Hello,
In cases like this the important focus is on rate of progression. It sounds like a relatively low risk issue that requires follow up to evaluate the rate of progression. In the grand scheme this does not sound like an issue that you keep you up at night -- it was an incidental findings and not causing symptoms. You are correct that follow is important, but please don't worry. Regarding the cause, I have not read that exercise can do this. At your age with only mild enlargement, I doubt you will find a definite cause. This is not how genetic syndromes usually present.
I hope this helps. Thanks for posting.
I had other changes characteristic of high blood pressure, such as enlarged and thickened left ventricle. You may find it interesting to review this article that speaks to elevated blood pressure in older athletes: J. Am. Coll. Cardiol. 2006;47;794-798;. I don't know that its your problem as it is (was) mine, but I think the role of blood pressure in the older athlete may be overlooked. We may be doing things with our bodies that medicine knows little about.
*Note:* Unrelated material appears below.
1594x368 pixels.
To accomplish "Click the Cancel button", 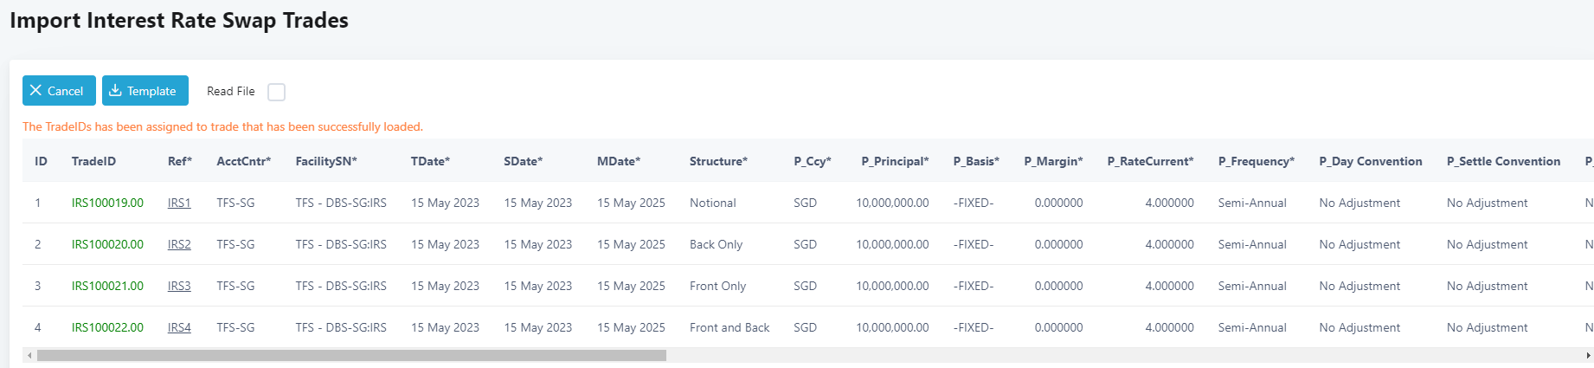I will tap(59, 91).
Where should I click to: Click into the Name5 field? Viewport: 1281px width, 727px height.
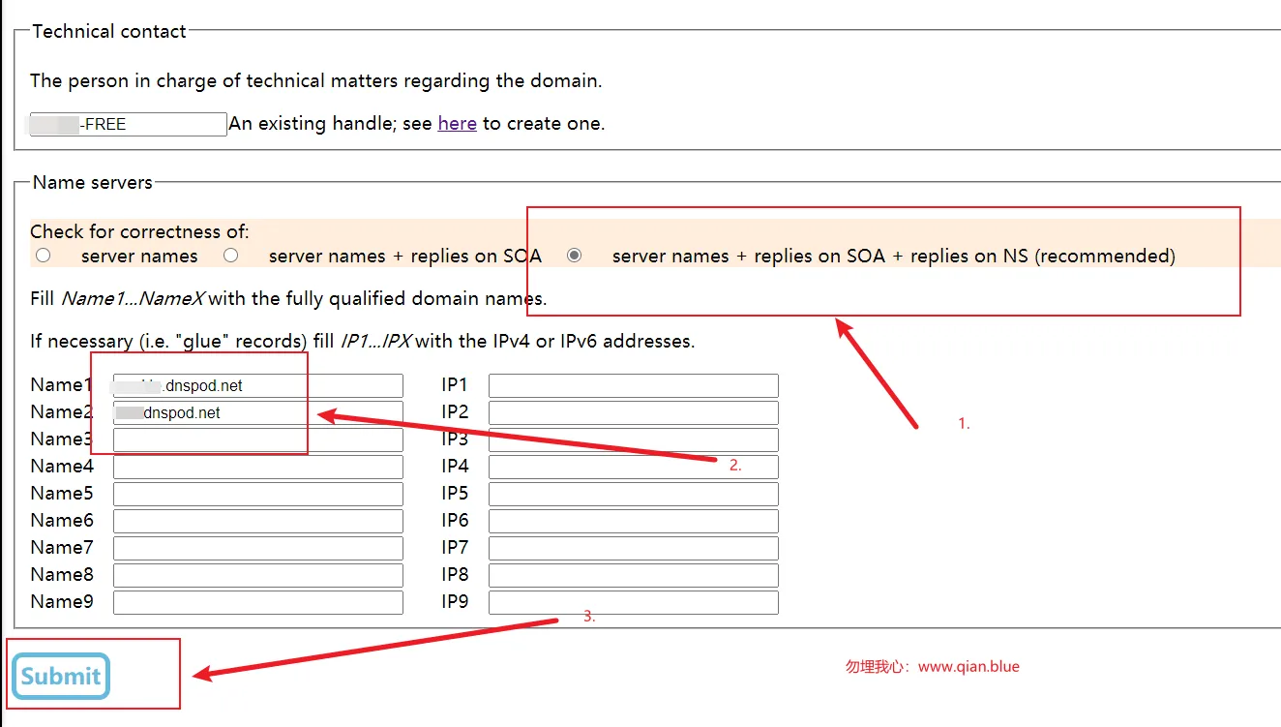[x=258, y=494]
I have personally started on a beta blocker (metroprolol, 25 mg twice daily-as much as I can tolerate) and try to keep my pulse below 160. I don't get too excited about exceeding that occasionally, but I guess winning the Tour (de France) will have to go to someone else.
From my research, intense aerobic and anaerobic exercise does not cause ascending aortic aneurysms. As the doctor says, the root cause is genetic, either FAA or some variant of Marfan's or E-D. Make certain to continue your monitoring and don't dismiss this as "normal". You can make an excellent return to cycling if you require surgery.
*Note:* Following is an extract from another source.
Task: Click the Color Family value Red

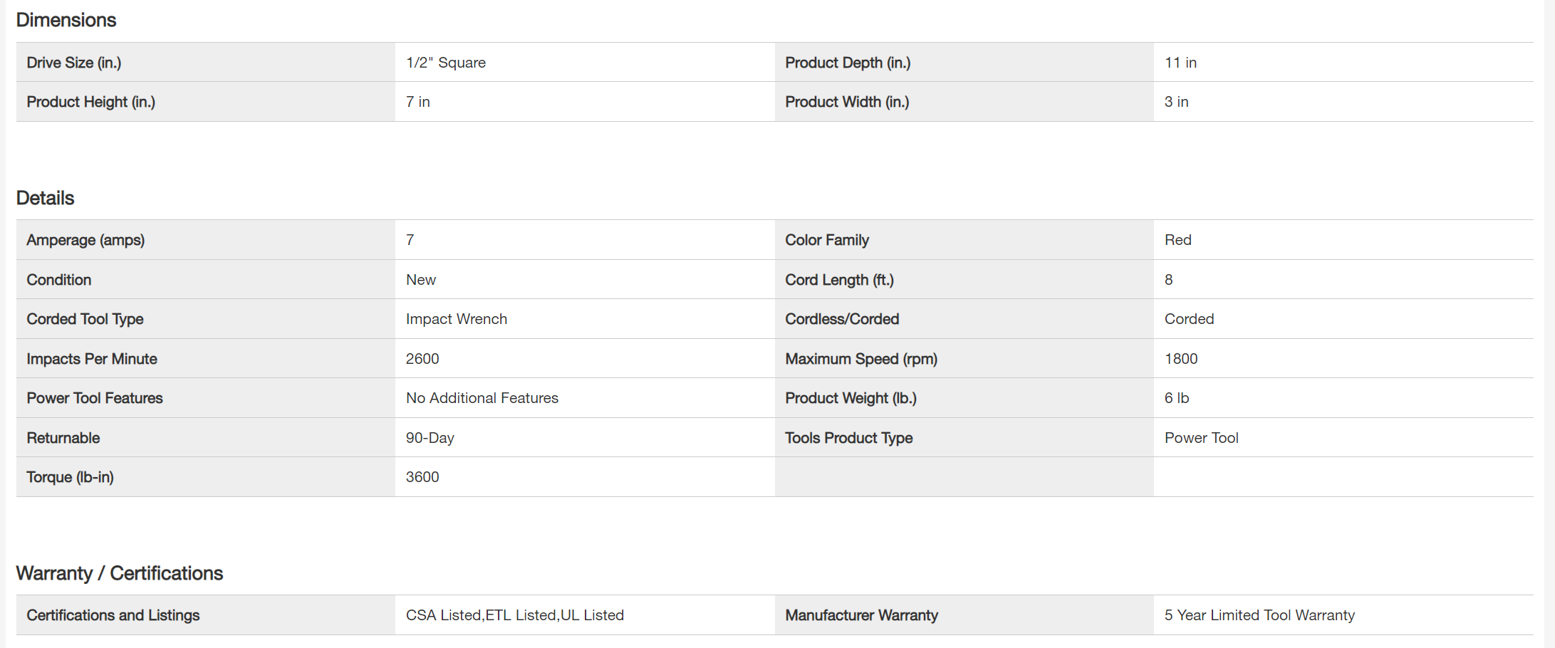Action: point(1177,240)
It is a tough decision to get the surgery done, i have no symptoms and my aneurysm has not grown in 3 years. I will have to have it repaired in my life time, don't want to take the risk anymore, it adds to much stress. They also tell me that excersize will not increase the diameter of my aorta if i did not have this disease.
Do you have a BAV?
How did you convince your doctors to let you go 3 years like this? My doctors are pushing for surgery in the near term, and while I don't want to disagree, being an engineer I would like to get a sense of trend on this, is it getting worse or staying the same?
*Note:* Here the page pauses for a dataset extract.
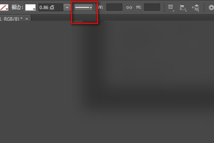
Task: Click the W: width label
Action: (101, 7)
Should surgery be required in my case, I am also going to push for the valve-sparing procedure. I'm told that even though I have BAV, since it is well-functioning with low AI, I still could be a candidate for the valve-sparing. I've heard cuminen is difficult to be on, and to be avoided if possible.
*exact measurement subject of ongoing debate amongst several doctors- TTE/TEE shows 5.3/ MRI&CT show ~4.7.